Perceptual sensitivity to signal statistics on variable timescales is not limited to spectral context effects. McDermott and colleagues (McDermott et al., 2013; McDermott & Simoncelli, 2011; McWalter & McDermott, 2018) synthesized environmental sounds based on their statistical characteristics in the frequency and modulation domains. These statistics were imposed on random noise samples to create sound textures de novo, which listeners recognized nearly as well as their natural counterparts (McDermott & Simoncelli, 2011). Critically, perceptual processes average these statistics across time, as discrimination of different textures improved with longer durations (as statistics diverged to different long-term averages) while discrimination of different exemplars of the same texture worsened at longer durations (as statistics converged to the same long-term average; McDermott et al., 2013). Perception accommodates changes in statistics within a given texture, as the temporal averaging process lengthens for highly variable statistics but shortens for more consistent statistics (McWalter & McDermott, 2018). Aggregation of stimulus statistics over minutes of exposure can directly influence lower-level and higher-level perception. Passive exposure to a few minutes of nonsense speech is sufficient for infants to extract transitional probabilities between syllables (Saffran et al., 1996); this finding was seminal to the field exploring “statistical learning” in language development (for a recent review, see Saffran & Kirkham, 2018). After a few minutes of passive exposure or active testing, listeners extract patterns of covariance between acoustic properties in novel sounds that modulates their discriminability (Stilp & Kluender, 2012, 2016; Stilp, Rogers, & Kluender, 2010). After a few minutes of listening or testing, listeners alter speech sound categorization in response to the probability density functions of stimulus presentation (e.g., Maye et al., 2008; McMurray et al., 2009) or changes in the variance of these distributions (Theodore & Monto, 2019). Other statistical properties may be aggregated over hours, days, or longer, such as those that promote sensitivity to the sound contrasts in one’s native language at the expense of other seldom-heard languages (e.g., Werker & Tees, 1984). These and other examples exemplify perception maintaining sensitivity to statistics on different timescales in order to make processing more efficient.
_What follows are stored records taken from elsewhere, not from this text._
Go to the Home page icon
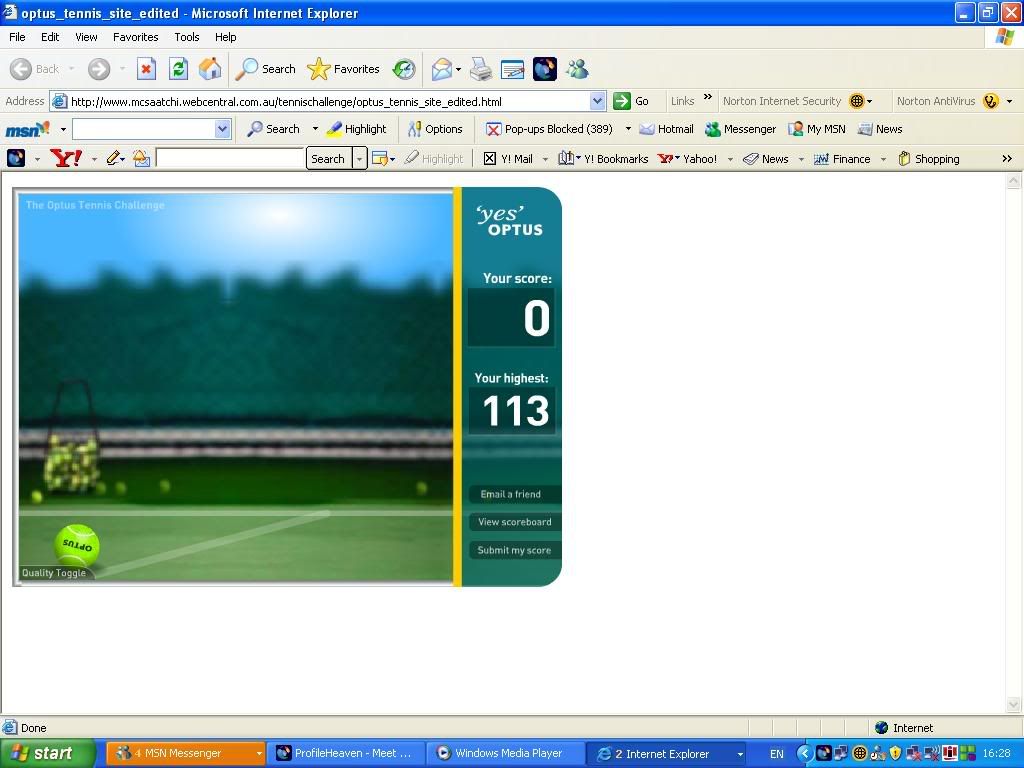This screenshot has height=768, width=1024. click(x=210, y=69)
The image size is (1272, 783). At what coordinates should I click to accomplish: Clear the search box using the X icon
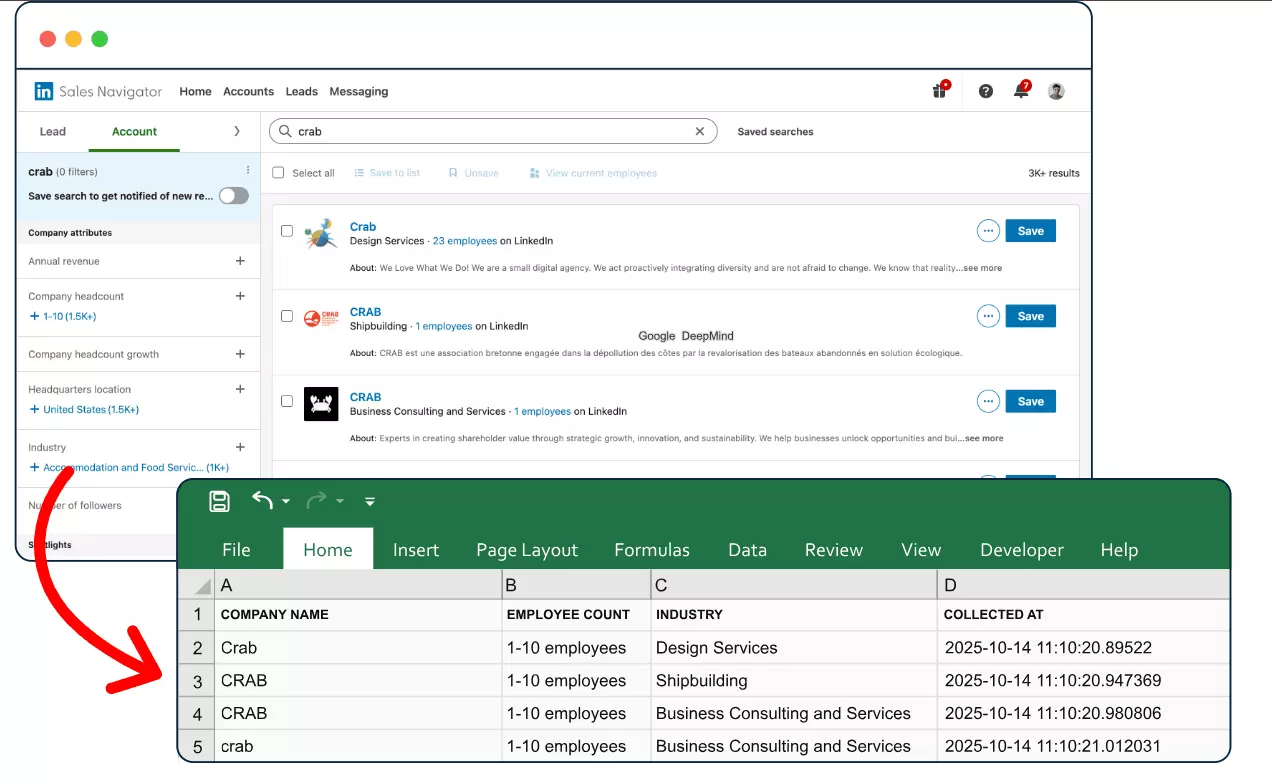(699, 131)
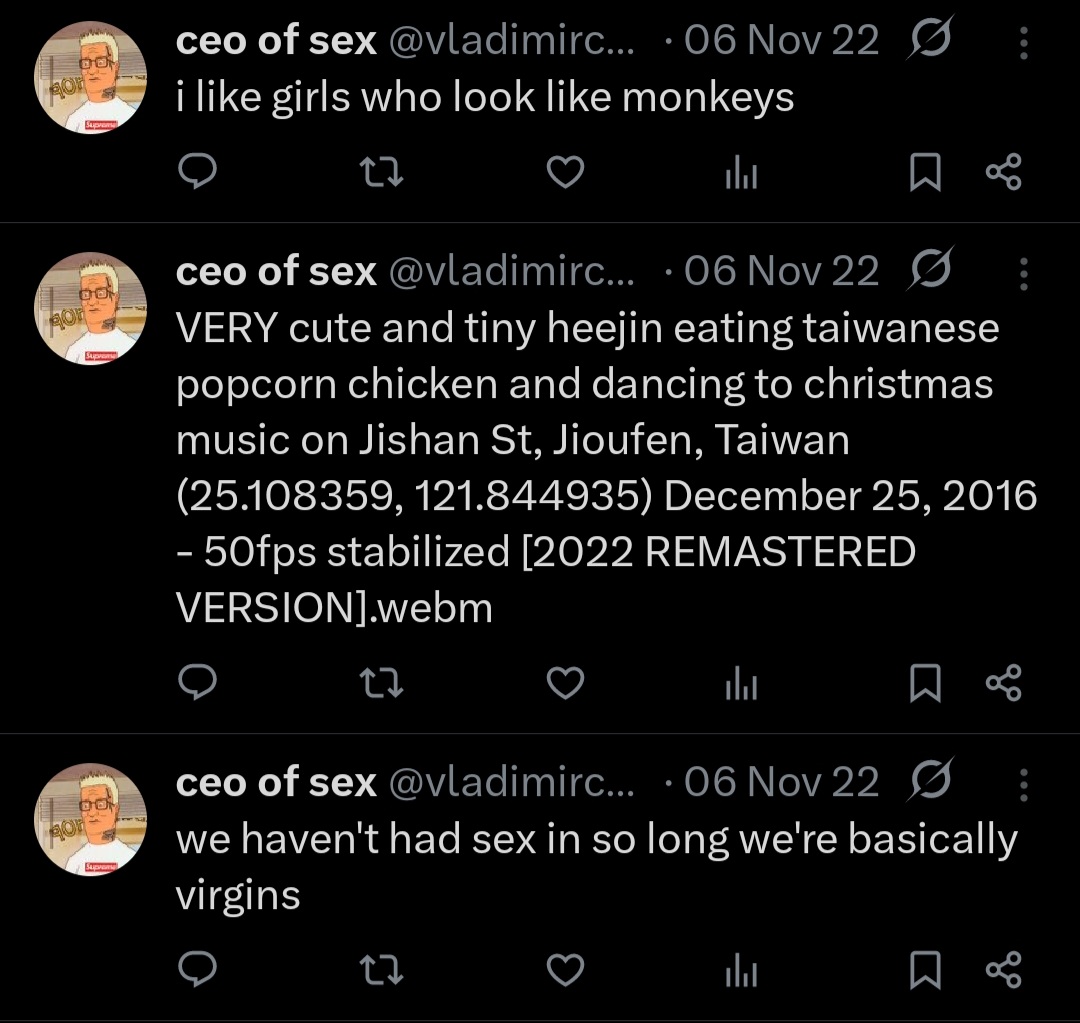
Task: View analytics of the virgins tweet
Action: (x=742, y=970)
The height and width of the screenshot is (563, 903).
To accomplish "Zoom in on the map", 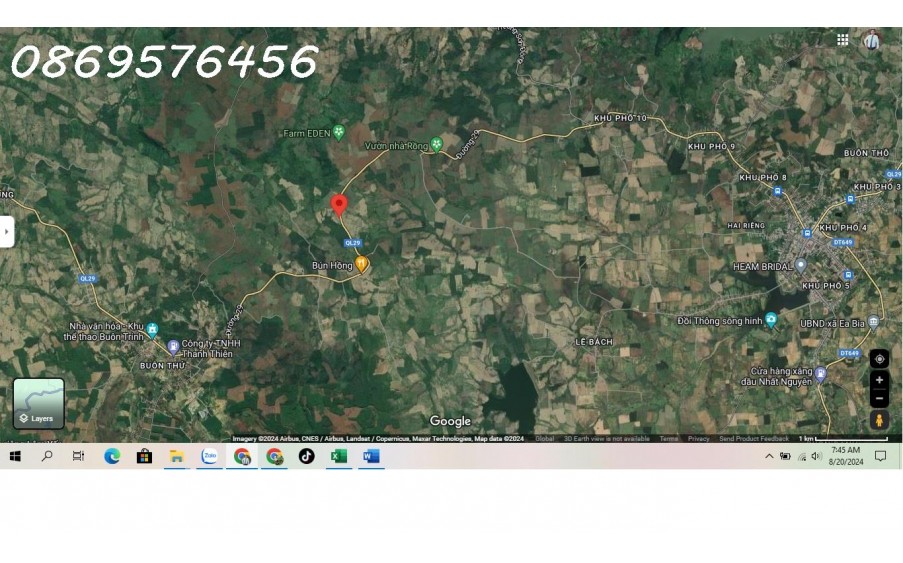I will (x=879, y=380).
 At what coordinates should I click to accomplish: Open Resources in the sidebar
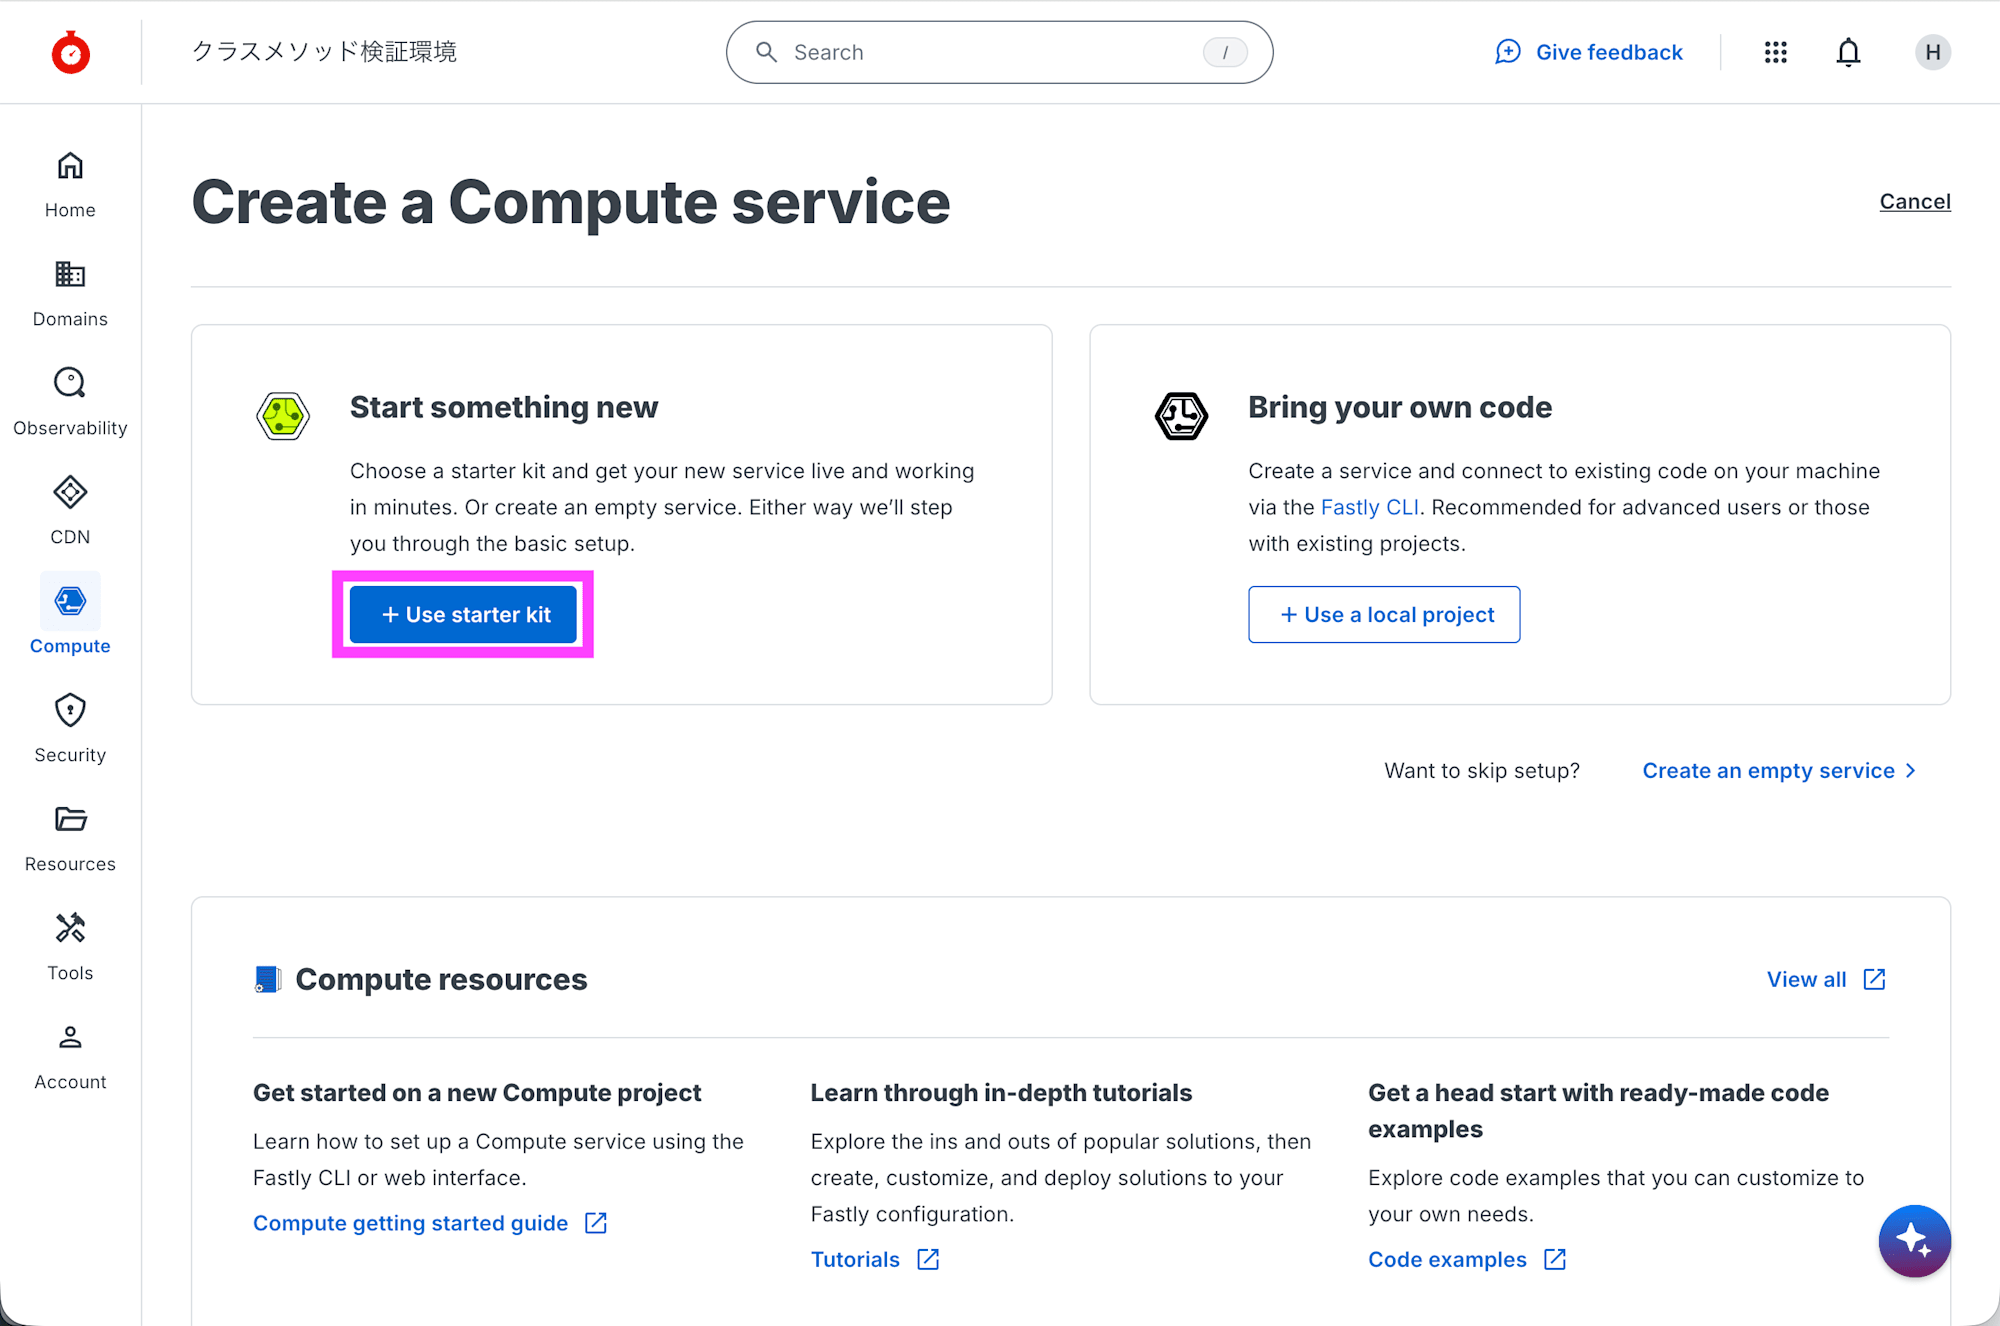[x=70, y=837]
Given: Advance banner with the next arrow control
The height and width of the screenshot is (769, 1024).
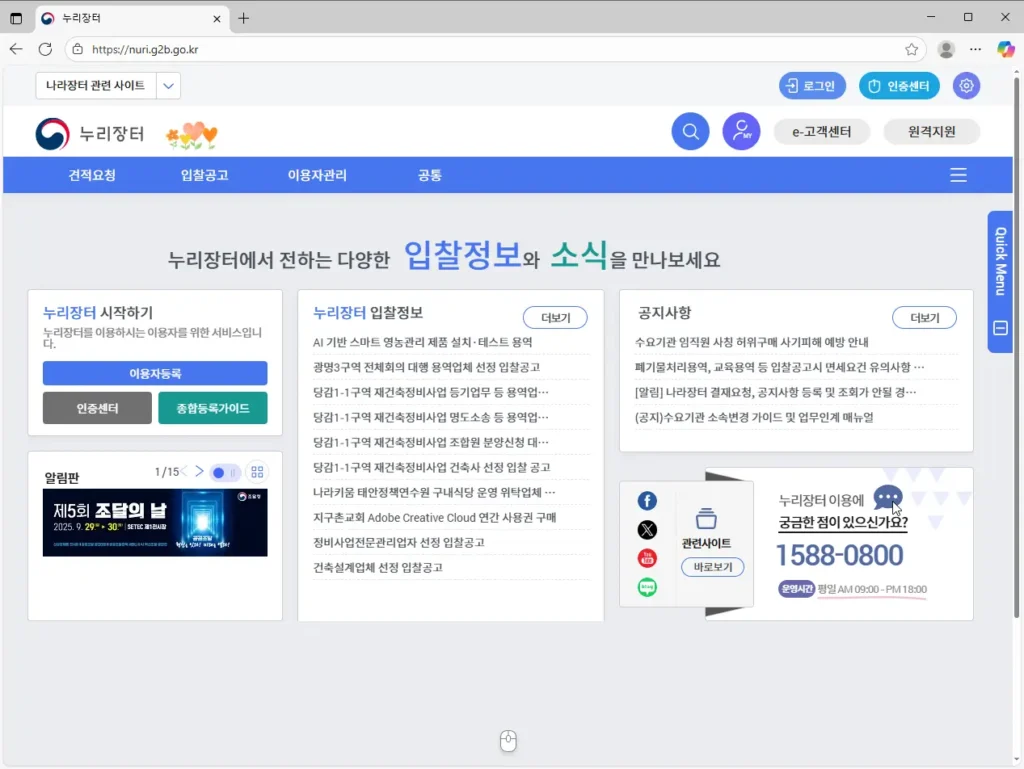Looking at the screenshot, I should click(199, 470).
In that vein, it might not be surprising that speech perception is sensitive to stimulus statistics in preceding context. Here, consonant categorization was shaped by the natural statistical structure of context sentences (MSDs). This relationship was also observed in Stilp and Assgari (2019), where the MSDs in context sentences shaped vowel categorization. This sensitivity to natural stimulus statistics in unfiltered context sentences further supports the pervasiveness of acoustic context effects in everyday speech perception (Stilp, 2020a; Stilp & Assgari, 2019). Additionally, these results provide yet further evidence of efficient coding of structure in the sensory environment.